On-Line Surveys: Facebook

Using the internet to administer surveys is now increasingly feasible and popular. Larger and geographically diverse samples can be reached promptly and efficiently in this way, even with limited resources. To set the scene, a small study which served as the catalyst for turning to the social network site, Facebook (http://www.facebook.com) to achieve a broader base of information is described first.

As noted at the outset of this chapter, mathematics is widely accepted as a core subject of the school curriculum. Furthermore, a level of numerical and mathematical proficiency is deemed important for “full social and economic participation” (OECD, 2013, p. 98). It is therefore not surprising that the skill level in mathematics of students and teachers continues to attract attention from educators, legislators, and the public at large. Yet, according to Leder and Forgasz (2010) the public’s views about the importance of mathematics, its teaching, and its impact on careers are rarely sought. To fill this gap, they compiled a survey in which these views were explored. They approached pedestrians at four heavy foot-traffic sites—two in the metropolitan area of Melbourne, one in a large regional center, and one in a rural city. As part of the ethics approval process, an explanatory statement needed to be prepared and offered to prospective participants. An abbreviated version is shown below.

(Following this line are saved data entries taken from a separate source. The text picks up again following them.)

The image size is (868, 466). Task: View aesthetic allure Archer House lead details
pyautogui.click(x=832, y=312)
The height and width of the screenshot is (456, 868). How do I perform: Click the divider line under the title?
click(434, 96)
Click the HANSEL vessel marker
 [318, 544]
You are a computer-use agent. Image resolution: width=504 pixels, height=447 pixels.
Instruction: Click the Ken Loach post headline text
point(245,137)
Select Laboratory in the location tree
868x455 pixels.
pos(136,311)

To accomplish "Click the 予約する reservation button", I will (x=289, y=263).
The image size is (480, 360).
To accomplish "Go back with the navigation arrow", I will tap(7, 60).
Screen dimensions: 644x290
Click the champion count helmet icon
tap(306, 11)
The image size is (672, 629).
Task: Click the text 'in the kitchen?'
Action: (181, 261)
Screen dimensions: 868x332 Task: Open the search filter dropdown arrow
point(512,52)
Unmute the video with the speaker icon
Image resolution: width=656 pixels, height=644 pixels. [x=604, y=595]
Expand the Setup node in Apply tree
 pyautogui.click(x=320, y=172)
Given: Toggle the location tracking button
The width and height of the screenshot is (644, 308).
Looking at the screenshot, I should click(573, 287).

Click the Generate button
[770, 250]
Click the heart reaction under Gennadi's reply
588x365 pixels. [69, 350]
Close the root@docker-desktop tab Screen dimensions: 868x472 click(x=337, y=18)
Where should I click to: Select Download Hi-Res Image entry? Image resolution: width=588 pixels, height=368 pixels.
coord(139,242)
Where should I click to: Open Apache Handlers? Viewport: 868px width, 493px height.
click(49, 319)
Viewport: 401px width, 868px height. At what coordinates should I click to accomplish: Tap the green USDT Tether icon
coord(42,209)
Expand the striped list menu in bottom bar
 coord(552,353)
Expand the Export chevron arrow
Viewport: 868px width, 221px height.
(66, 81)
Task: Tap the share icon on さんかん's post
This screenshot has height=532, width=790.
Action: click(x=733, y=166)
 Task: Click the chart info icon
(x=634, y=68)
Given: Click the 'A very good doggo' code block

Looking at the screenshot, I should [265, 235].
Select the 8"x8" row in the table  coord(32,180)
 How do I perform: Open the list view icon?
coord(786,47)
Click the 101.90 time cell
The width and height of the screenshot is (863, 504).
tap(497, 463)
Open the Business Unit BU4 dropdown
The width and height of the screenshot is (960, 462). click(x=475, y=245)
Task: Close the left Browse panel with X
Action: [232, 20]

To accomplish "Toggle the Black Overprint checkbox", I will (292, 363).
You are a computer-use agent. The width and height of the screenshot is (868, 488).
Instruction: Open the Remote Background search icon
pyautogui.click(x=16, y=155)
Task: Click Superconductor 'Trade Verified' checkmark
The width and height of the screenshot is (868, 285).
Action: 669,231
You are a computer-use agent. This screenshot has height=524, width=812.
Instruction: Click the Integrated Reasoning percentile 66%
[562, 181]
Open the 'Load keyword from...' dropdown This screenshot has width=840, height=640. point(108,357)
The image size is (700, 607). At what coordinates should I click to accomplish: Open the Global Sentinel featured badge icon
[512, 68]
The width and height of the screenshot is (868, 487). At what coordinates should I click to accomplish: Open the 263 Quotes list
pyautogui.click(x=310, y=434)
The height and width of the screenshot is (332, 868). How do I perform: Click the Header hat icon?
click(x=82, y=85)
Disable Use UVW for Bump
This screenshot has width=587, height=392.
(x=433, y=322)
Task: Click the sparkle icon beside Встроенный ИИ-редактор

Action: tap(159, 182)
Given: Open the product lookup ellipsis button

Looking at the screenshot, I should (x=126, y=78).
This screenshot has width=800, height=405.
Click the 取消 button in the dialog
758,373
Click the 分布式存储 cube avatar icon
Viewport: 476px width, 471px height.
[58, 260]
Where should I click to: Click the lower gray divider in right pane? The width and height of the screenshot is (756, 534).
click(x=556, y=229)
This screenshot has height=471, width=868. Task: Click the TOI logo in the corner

We have stopped you in the street to invite you to be a participant in our research study. . . . We are conducting this research, which has been funded by [our] University, to determine the views of the general public about girls and boys and the learning of mathematics. We believe that it is as important to know the views of the public as well as knowing what government and educational authorities believe. (Leder & Forgasz, 2010, p. 330)

At least 50 completed surveys were collected at each site. The findings obtained were tantalizing. The majority of respondents expressed a positive attitude to mathematics. They indicated that they had liked mathematics at school and thought they had been good, or at least average, in the subject. Many were concerned that technology use had a negative rather than a positive effect on mathematics learning. Older participants were more likely to believe that mathematics teaching had changed since their time at school; younger respondents that they did not know. To test the robustness of these findings data gathering was initially extended to 12 pedestrian sites in Victoria, and then, in an attempt to gather data representative of the wider Australian public, to Facebook (Leder & Forgasz, 2011). Extending approval for our study to include this extra site revealed that Facebook has rights to data collected from surveys created within it. To avoid possible privacy and ethical complications the initial survey, orally administered to the pedestrian sample, was duplicated as an online survey using SurveyMonkey (http://www.surveymonkey.com). A link was created to it from the advertisement placed on Facebook. Briefly, the procedure used (described in detail in Forgasz, Leder, & Tan, 2014) was:

Although our advertisement indicated that we were interested in responses from Australia, many from a range of other countries also chose to participate. In the first instance we compared data from our Australian Facebook sample with those gathered from the pedestrian sites. No appreciable differences were observed. Thus, with limited extra financial outlay, data initially gathered from a small, restricted sample could be compared with nationally gathered data. In further follow up work we extended our Facebook advertisement to other countries. Even though our intended emphasis was on countries in which English was the main language, again participants from other countries chose to complete the survey. This enabled us to make international comparisons (see Forgasz, Leder, & Tan, 2014). Encouraged by the interest shown in our mathematics focused study we embarked on a comparison of the public’s opinions of mathematics and English and relied once again on both pedestrian and Facebook samples. Thus the huge and persistent popularity of the social media site delivered an extensive and diverse pool of international participants not readily reached by other means.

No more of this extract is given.